Strange Birds: A Field Guide to Ruffling Feathers, by Celia C. Pérez

Cover of  Strange Birds: A Field Guide to Ruffling Feathers , by Celia C. Pérez

Cover of Strange Birds: A Field Guide to Ruffling Feathers, by Celia C. Pérez

A book about a group of very different girls who come together to form their own, secret alternative scout troop?

A book about those same girls discovering and then enacting small acts of creative protest in an effort to enact change?

A book about family, friendship, history, social justice, delicious desserts, and BIRDS?

That opens with a line from Stephen King’s The Body/Stand By Me?

Can you see my cartoon heart eyes from wherever you are? Because I have them. This is one of those books that feels tailor-made to burrow its way into my heart—er… in a good way, not a gross way—and stay there forever and ever.

From Strange Birds: A Field Guide to Ruffling Feathers:

“We each write a word,” Lane said. She had thought a little about what the oath could be. “A word that represents you, something that is important to who you are and that you want to be important to the group too.”

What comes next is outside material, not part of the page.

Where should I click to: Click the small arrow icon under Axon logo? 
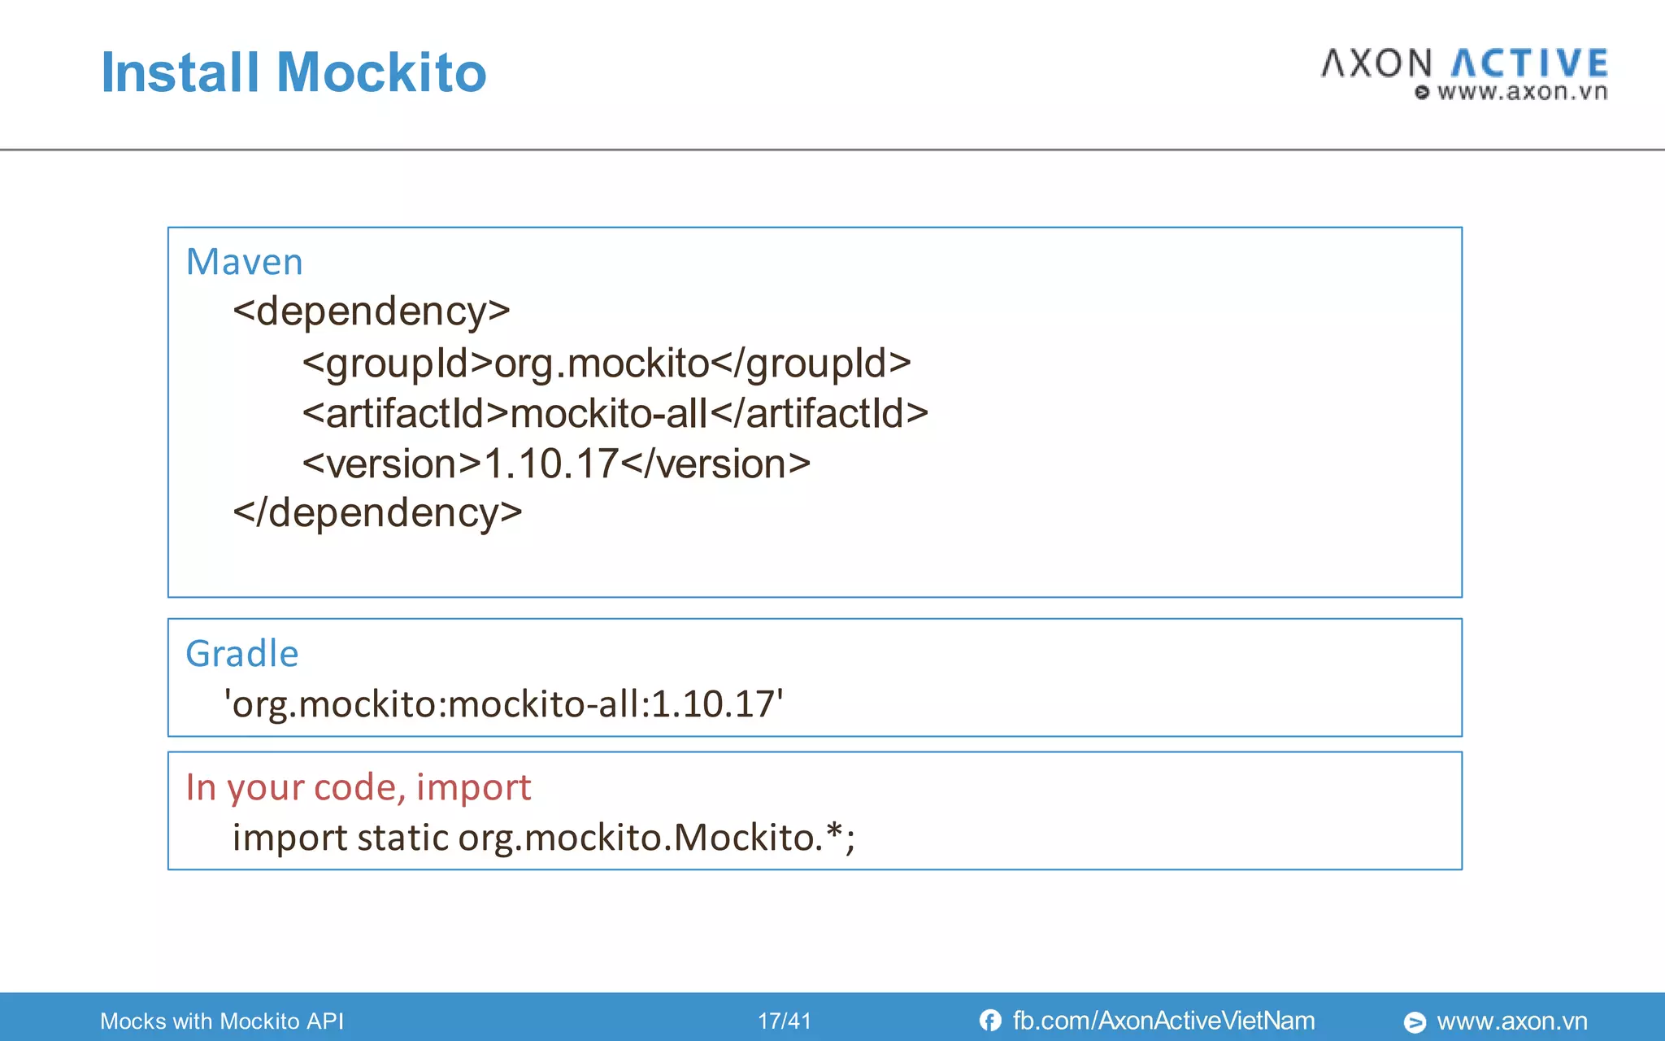click(x=1421, y=93)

Lane thought about their words. The only sound in the tree house was the rustle of leaves and the occasional scribbling and erasing. When they had all put their pencils down, Lane collected the papers and read their words.

“Truth. Kindness. Justice. Community.”

“Those are good words,” Cat said. Aster nodded approvingly.

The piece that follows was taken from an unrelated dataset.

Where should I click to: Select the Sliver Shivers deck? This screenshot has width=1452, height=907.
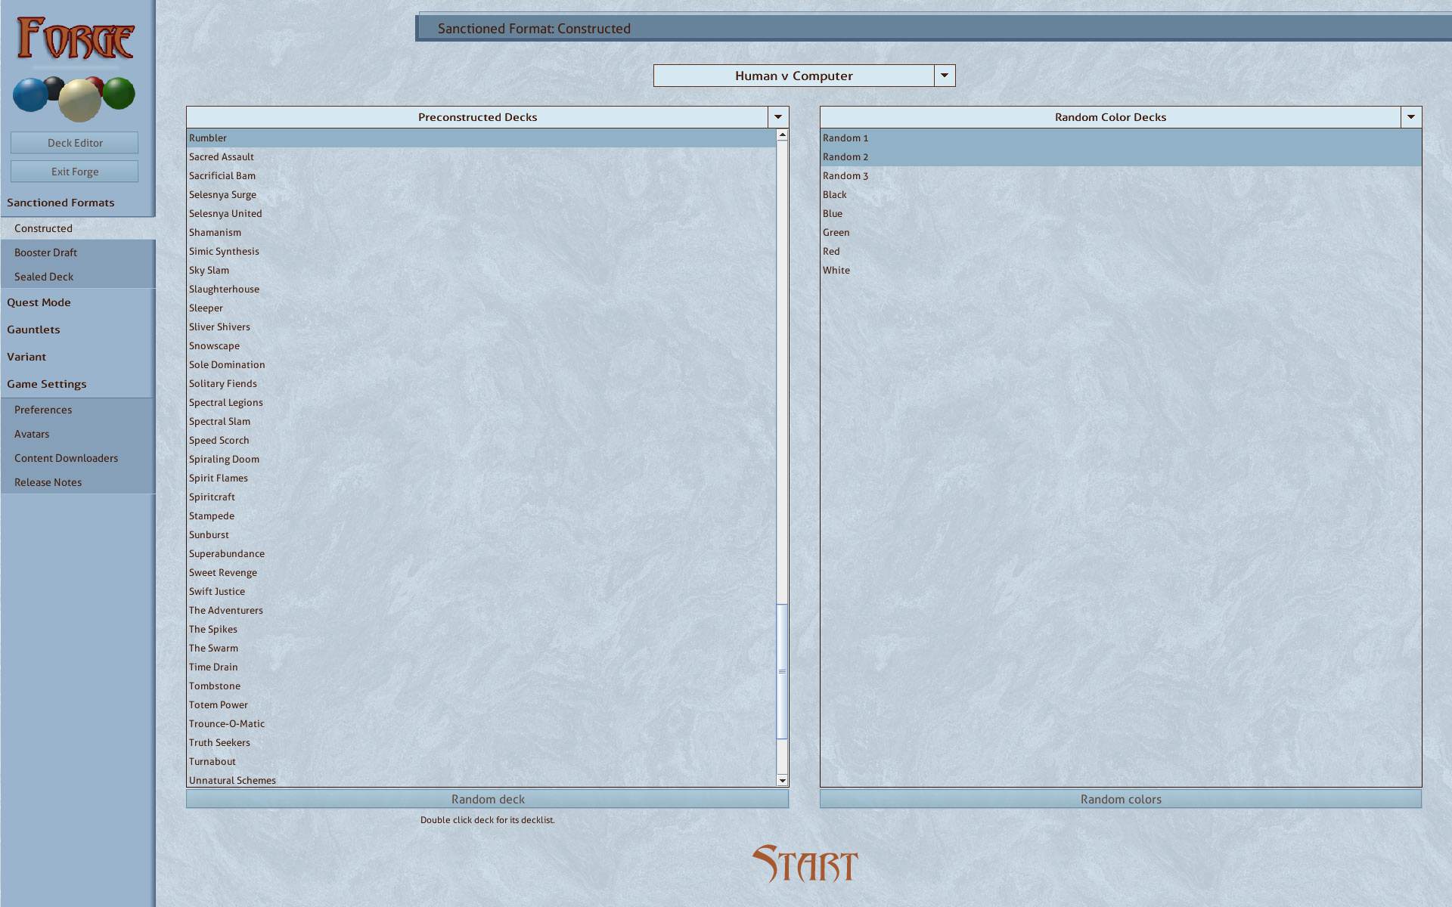[219, 327]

Four girls—a journalist, an artist, a chef, and a birdwatcher—come together in a treehouse. At first, it’s out of curiosity and summer boredom; as time goes by, it’s about friendship and a common goal.

Chapter by chapter, Strange Birds rotates focus between the four girls—Ofelia, Lane, Aster, and Cat—as they navigate their extremely new friendship and sometimes-prickly group dynamics, their various struggles and worries at home, and they work to convince the town’s official scout troop to discontinue use of a historical object with an ugly history.

It touches on how our understanding of history is very much affected by who’s doing the telling—and even more specifically, how social and political and economic power give the teller authority, whether that authority is well-placed or not—and Pérez weaves in a million little historical details and tidbits, from mentions of Ida B. Wells and Nellie Bly to the formation of the Audubon Society AND the creation of Audubonnets.

She shows how some things about the official Scout troop—the Floras—are intensely in need of an update, but it’s not about tearing everything down, as she ALSO shows how some of the Flora activities are pretty cool. She’s straightforward and honest about the risk/reward of protest, and about how race and class and connections are a huge factor—that the world isn’t fair, and that a group of people all “guilty” of the same thing might not be punished in the same way. And she shows how speaking up can inspire others to speak—and step—up, too.

All of that sounds very serious—and really, all of that IS serious—but Strange Birds doesn’t read serious.

Ofelia writes hilarious pithy headlines in her notebook in response to daily annoyances and frustrations:

Dead Body Found at DiSanti Mansion. Boredom Sought for Questioning

Parents Leave Oppressive Country, Ironically Form Oppressive Household

…and even though this is very much a story about a group of girls with a specific goal, at its core it’s about a group of kids growing up and beginning to interact with and understand the world on a different, broader level. This line brings all that together for me:

Everything was so dangerous, Ofelia thought. She felt empathy for the creature that had no control over something so basic as where it wanted to be.

Is that not a perfect encapsulation of being that age? My heart.

As much as I loved everything about this book, the scenes I loved the MOST were the scenes in which the girls were simply talking amongst themselves, whatever the topic. Their conversation is so real and so funny—those scenes are my very favorites in a book full of favorites. When I was done reading, I missed them immediately, and I wanted to know what will happen to them over the school year, and then during the next summer and the next.

If this is a stand-alone, so be it—I am grateful for whatever time I have with these girls—but if a sequel is announced, I will absolutely do cartwheels.